Doctor Who_ The Gunfighters - Donald Cotton [4]
But whatever eventuality she anticipated, it was already too late. For the TARDIS had materialised.
They looked out upon an unprepossessing landscape. To start with, it was raining heavily. And even had it not been, the outskirts of Tombstone, Arizona in 1881, were not such as to qualify for an architect’s award. Too little thought, the adjudicators would probably have felt, had been given to environmental considerations. Mind you, the town did blend in with its surroundings – but since these were of mud, that hardly constituted an advantage.
However, the Doctor was as jubilant as if he’d just discovered El Dorado, the shining city of legend; and furthermore, caught it living up to expectations in a big way.
‘There you are!’ he crowed. ‘What did I tell you?
Civilisation at last!’
‘Civilisation?’ Steven and Dodo sought unhopefully for some small evidence of Humanity’s widely advertised rise from barbarism, and found it wanting.
With typical unerring accuracy, the TARDIS appeared to have homed in somewhere to the unsavoury rear of a disused livery stable – and one which had not been left entirely as a horse would wish to find it.
The place had atmosphere, all right; but they rather wished it hadn’t. They could have breathed better in...
well, in the ammonia swamps of Alpha Centauri, for instance – and that was saying something!
Through the leaning door of the premises could be seen a distant, straggling vista of sagging shacks and sloping adobes, which even the shrewdest property speculator could only have described as offering ample scope for instant demolition. But if he ever had, then unfortunately he had found no takers. Because there it still stood, idling into corruption, like, as Steven put it, a souvenir copy of the Slough of Despond.
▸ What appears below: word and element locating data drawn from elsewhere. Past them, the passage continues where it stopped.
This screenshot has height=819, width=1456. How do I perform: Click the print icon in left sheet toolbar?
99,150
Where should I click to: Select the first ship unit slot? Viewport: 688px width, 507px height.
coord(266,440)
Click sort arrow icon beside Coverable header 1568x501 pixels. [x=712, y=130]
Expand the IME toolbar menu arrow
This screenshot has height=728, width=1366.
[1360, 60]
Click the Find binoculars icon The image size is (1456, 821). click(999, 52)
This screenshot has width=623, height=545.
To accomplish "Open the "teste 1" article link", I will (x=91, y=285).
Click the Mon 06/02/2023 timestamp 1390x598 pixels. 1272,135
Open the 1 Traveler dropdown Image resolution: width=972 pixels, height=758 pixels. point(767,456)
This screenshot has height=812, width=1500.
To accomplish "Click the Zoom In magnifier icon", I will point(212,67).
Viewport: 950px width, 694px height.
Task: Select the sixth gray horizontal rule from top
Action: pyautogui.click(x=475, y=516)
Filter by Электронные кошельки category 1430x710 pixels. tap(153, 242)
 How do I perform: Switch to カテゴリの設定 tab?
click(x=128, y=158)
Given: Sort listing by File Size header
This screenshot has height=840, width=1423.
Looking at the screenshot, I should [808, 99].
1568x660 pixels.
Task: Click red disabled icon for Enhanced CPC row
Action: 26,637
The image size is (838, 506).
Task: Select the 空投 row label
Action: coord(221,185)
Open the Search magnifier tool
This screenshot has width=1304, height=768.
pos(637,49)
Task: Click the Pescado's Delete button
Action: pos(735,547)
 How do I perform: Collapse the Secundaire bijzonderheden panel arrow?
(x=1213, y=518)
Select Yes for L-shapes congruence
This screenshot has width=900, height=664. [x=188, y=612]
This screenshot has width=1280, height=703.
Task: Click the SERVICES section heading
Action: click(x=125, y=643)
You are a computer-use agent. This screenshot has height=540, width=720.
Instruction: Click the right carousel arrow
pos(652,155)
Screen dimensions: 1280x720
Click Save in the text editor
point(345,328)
‘Oh, come on, Steven,’ said Dodo, ‘at least we’re back home...’
He looked at her in astonishment.
‘So this is where you come from, is it? Explains a lot!’
‘Oh, really!’ she expostulated. ‘Just for once, can’t you try to look on the bright side?’
‘Very well, you point to it – then I’ll look at it. It’ll be a pleasure!’
‘At all events,’ interrupted the Doctor, hastily, ‘the inhabitants are obviously at an advanced stage of development...’
‘I beg your pardon?’
‘Look,’ he said triumphantly, ‘there’s a wheel! At least they’ve discovered that!’
It would have been difficult for them not to. Quite a number of these triumphs of ingenuity lay about the place
– most of them with spokes missing, but nonetheless indubitably wheels! And broken-down buggies, there were; and discarded horseshoes, wrapped in their own rust. The fact is, as you will have gathered by now, they had landed slap-bang in the middle of the O.K. Corral – and there was even a signboard, hanging sideways from one bent rail, to prove it.
‘Whoopee!’ said Dodo. ‘We’re in a Western!’
United for once, her two friends glared at her...
2
The Last Chance
And while all this was going on, life – or what passed for it
– was moving on its sinister way through the thriving hell-hole about them.
For the three surviving Clanton boys were riding into town. Reading from major to minor, their names were Ike, Phineas and Billy – and they didn’t care a damn who knew it! They wanted people to know, you hear? And to emphasise this point, Billy even went so far as to rear his horse in a way he’d seen it done somewhere, and fire his initials into the ‘Gone to Lynching’ sign on the sheriff’s office. Not having seen it done anywhere, the horse sank to its haunches in a puddle, which rather spoiled the effect; but still, he’d made his point – and Ike clicked his tongue reprovingly.
‘Now, why for d’you want to do a fool thing like that?’
he enquired, tonelessly. ‘Save your slugs for Doc Holliday, boy!’
‘I ain’t scared of Holliday,’ asserted this junior all-American gun-slinger. ‘Reckon I can take him any time!’
Impressed, Phineas parted his beard, and spoke through it. ‘You hear that, Ike? Brother Billy here ain’t scared!
Haw! Haw!’ he added, unkindly.
‘Nobody said you was scared, boy; not that I recall.